A sampling of e-retailer and vendor announcements from the NRF show floor this week.
A new module in the Adobe Marketing Cloud lets e-retailers see what consumers are doing on their web sites and to react to that behavior to increase conversion.
Adobe is the most widely used web analytics vendor among e-retailers in the Top 500 Guide, with 242 using the service. The top five e-retailers—Amazon.com Inc., Apple Inc., Staples Inc., Walmart.com and Sears Holding Group—all use Adobe. The Adobe Marketing Cloud has more than 140,000 active users and had $1 billion in revenue in 2013, Adobe says.

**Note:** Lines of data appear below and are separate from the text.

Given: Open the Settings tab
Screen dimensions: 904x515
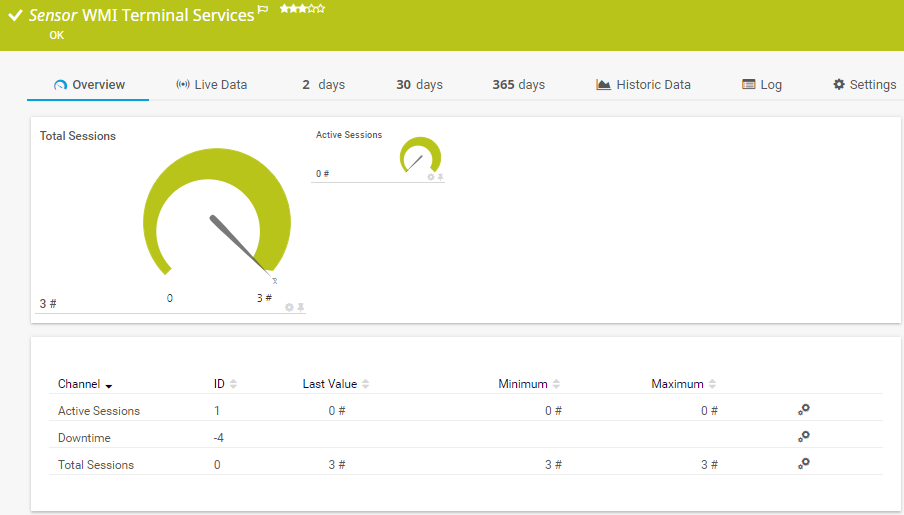Looking at the screenshot, I should coord(864,85).
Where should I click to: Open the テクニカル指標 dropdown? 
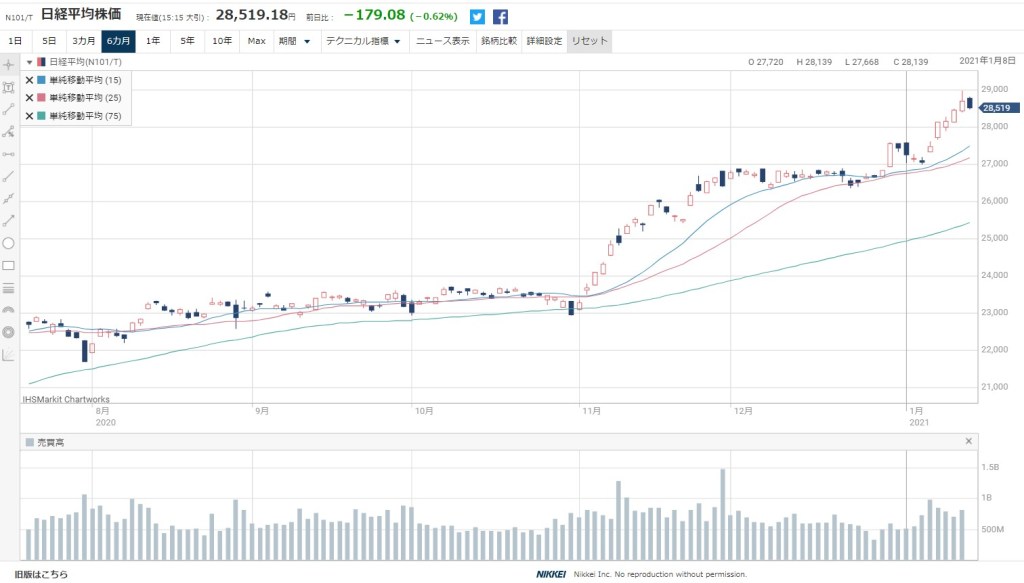362,42
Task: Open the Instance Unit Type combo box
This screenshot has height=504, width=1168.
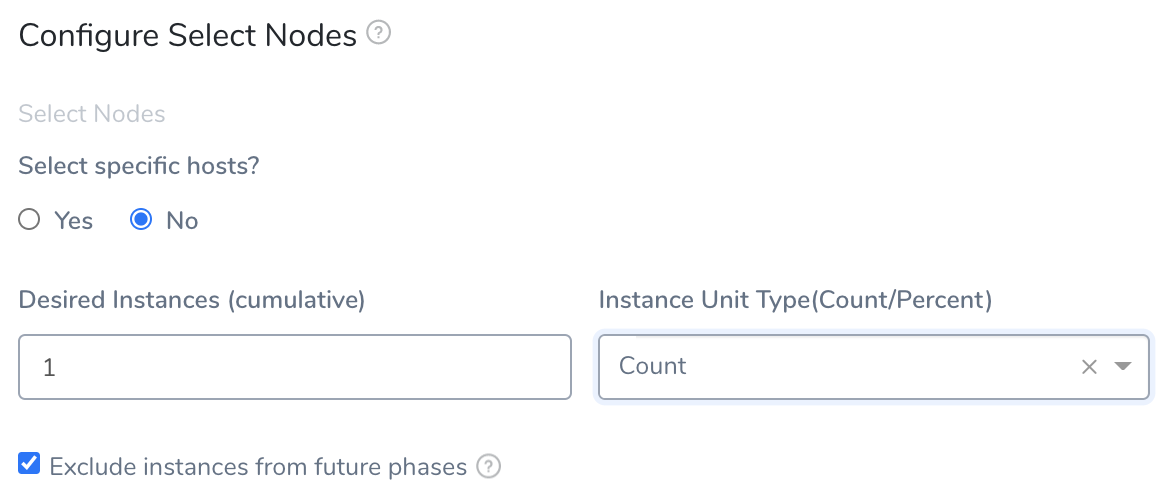Action: 874,366
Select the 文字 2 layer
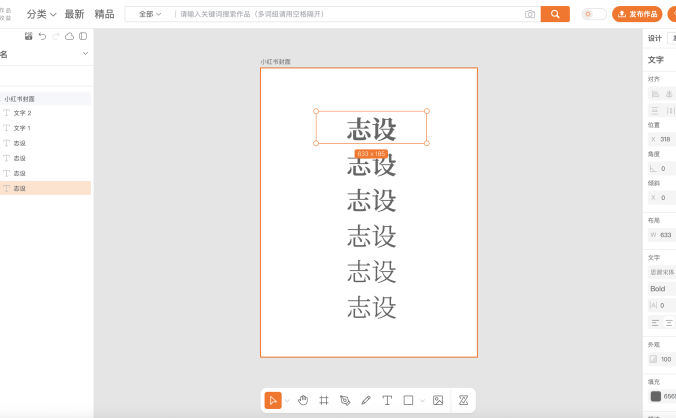Viewport: 676px width, 418px height. tap(22, 113)
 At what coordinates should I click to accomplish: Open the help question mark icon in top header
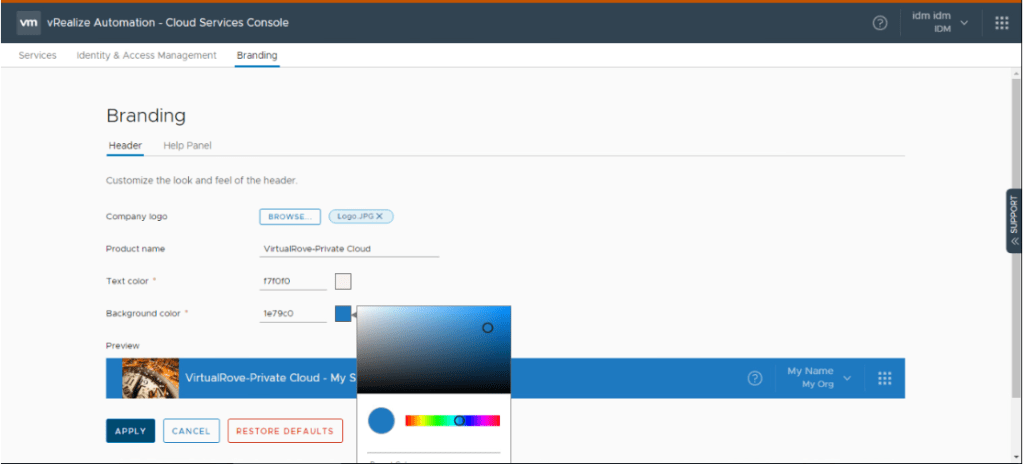tap(880, 23)
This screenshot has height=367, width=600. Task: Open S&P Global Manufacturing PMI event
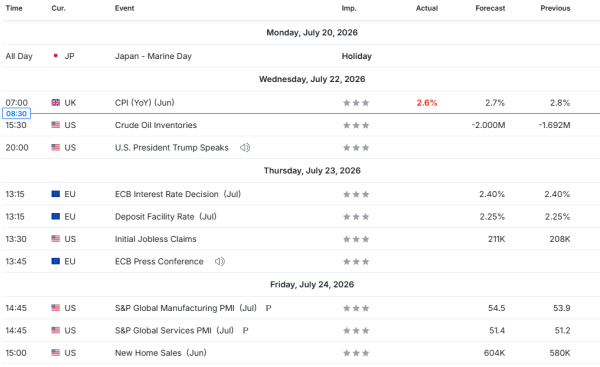point(186,308)
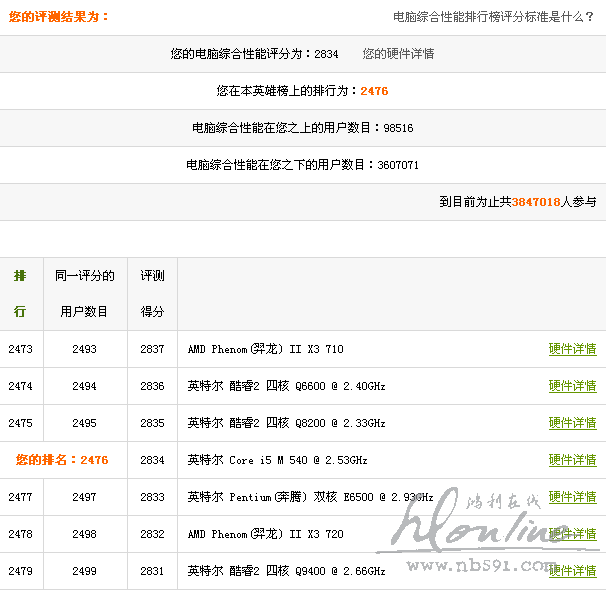
Task: Select rank number 2479 in the table
Action: point(20,571)
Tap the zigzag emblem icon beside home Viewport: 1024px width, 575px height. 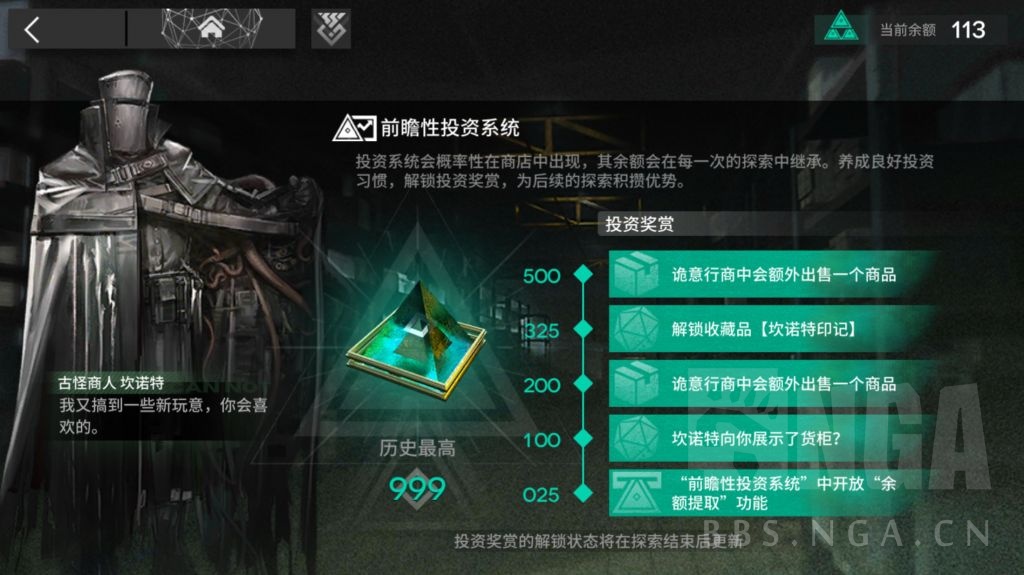tap(331, 28)
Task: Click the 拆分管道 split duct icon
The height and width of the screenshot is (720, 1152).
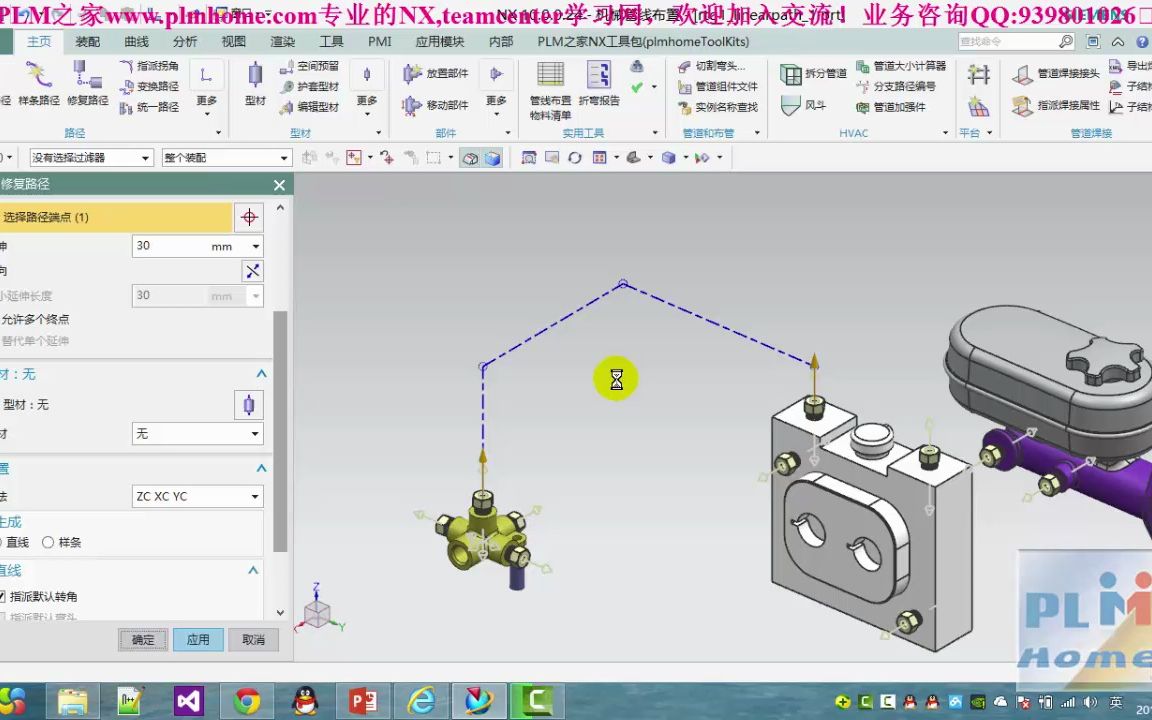Action: (x=791, y=74)
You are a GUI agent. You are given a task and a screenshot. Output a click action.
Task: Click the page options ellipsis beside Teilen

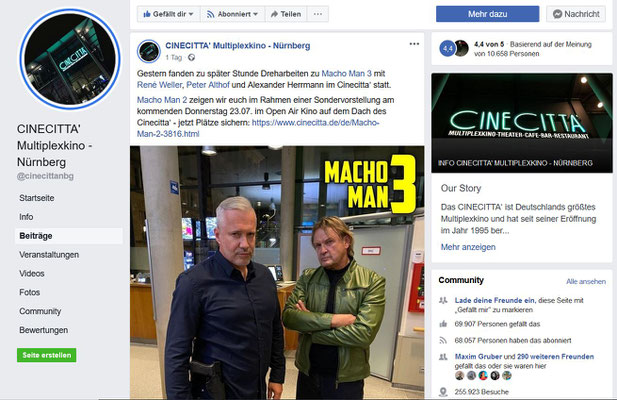[x=318, y=14]
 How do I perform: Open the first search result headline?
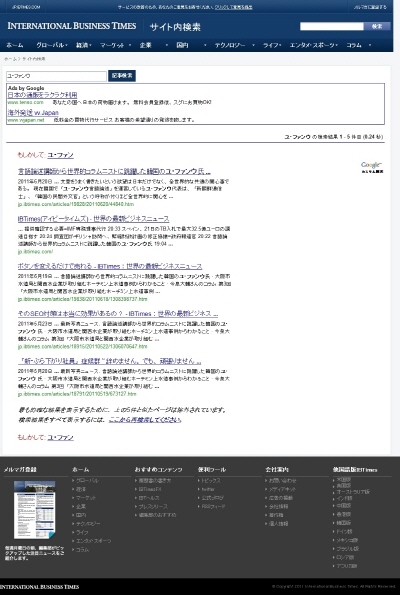[114, 171]
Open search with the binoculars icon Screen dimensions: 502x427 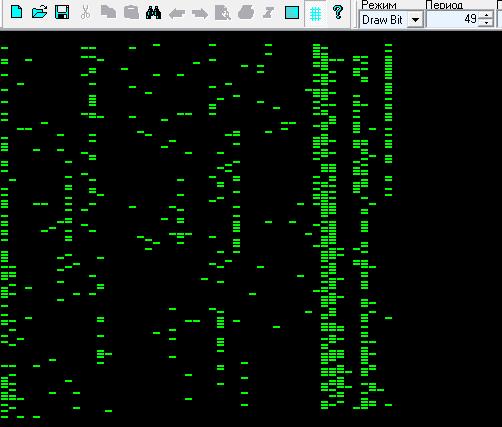tap(154, 12)
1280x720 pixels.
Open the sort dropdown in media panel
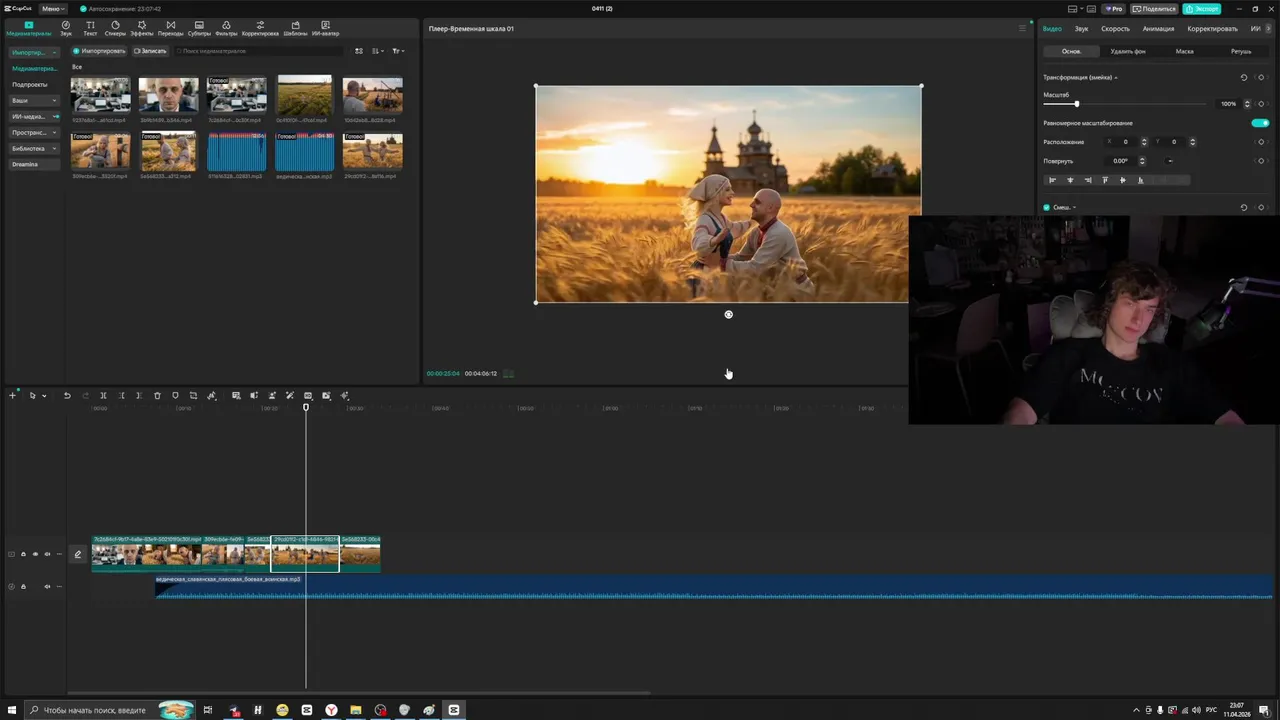[x=377, y=51]
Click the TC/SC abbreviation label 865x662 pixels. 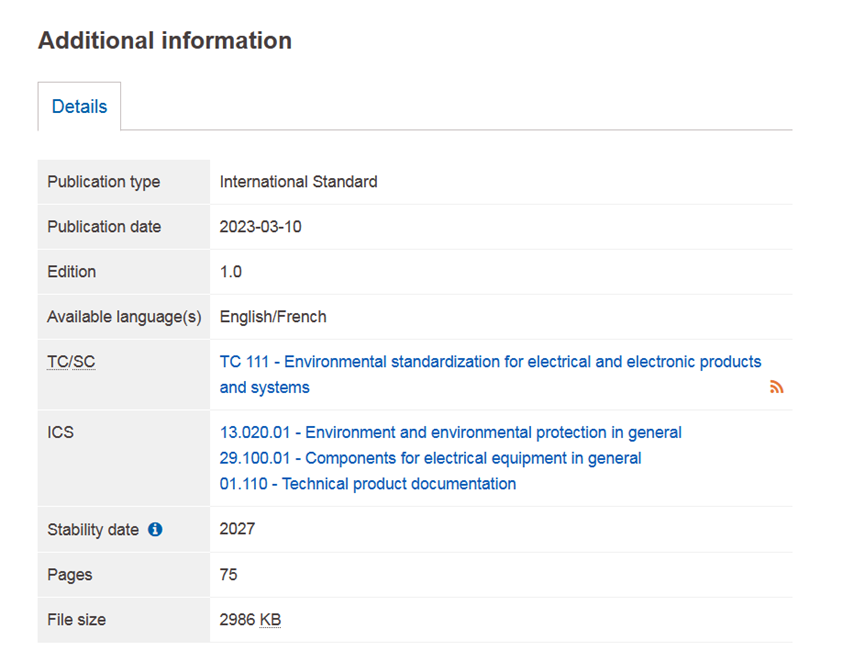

The new real-time tracking module, which Adobe calls “Firehose,” allows its clients to view what’s happening on their sites at any given time. While seeing raw, real-time data might seem overwhelming, the benefit is being able to react quickly to what consumers are doing, says Chris Wareham, senior director of product management of Adobe Analytics. For example, you can see how long a customer has been in the shopping cart. If that customer lingers, you can deploy a pop-up chat window to ask if she has any questions about the order.
“The benefit of seeing real-time data is the ability to trigger and drive real-time action with somebody who’s interacting with your brand right then,” Wareham says.
A retailer in the U.K. is using the new tracking feature to view the contents of every order placed, Wareham says. The CEO noticed an order containing three sizes of an identical pair of shorts. “He knew he was going to lose money on that order,” Wareham says, because the customer was going to return the two sizes that didn’t fit. That insight, he says, allows the retailer to better understand what its customers are doing and how to change that behavior. That retailer might start tracking contents in customers’ shopping carts to intervene earlier.
Another new aspect of the analytics module is decision trees, which allow a retailer to see the paths consumers take and predict how likely they are to convert into sales. An e-retailer also can use this feature to drill down into such traits as purchase history, demographics and location. For example, Wareham says, a retailer can see a consumer with a high lifetime purchase value going down a path that’s unlikely to end in a sale. The retailer can then attempt to divert that consumer with pop-up offers, pop-up chats or other interventions. “The decision trees inform a dynamic experience for the consumer,” he says.
Adobe also announced today an addition to its digital advertising platform designed to optimize client media spend by predicting the success of campaigns. Clients using this platform have seen a 25% increase in the effectiveness of search campaigns, says Tim Waddell, the director of product marketing at Adobe Advertising Solutions. The third announcement is a social module which allows clients to create and manage communities and publish content.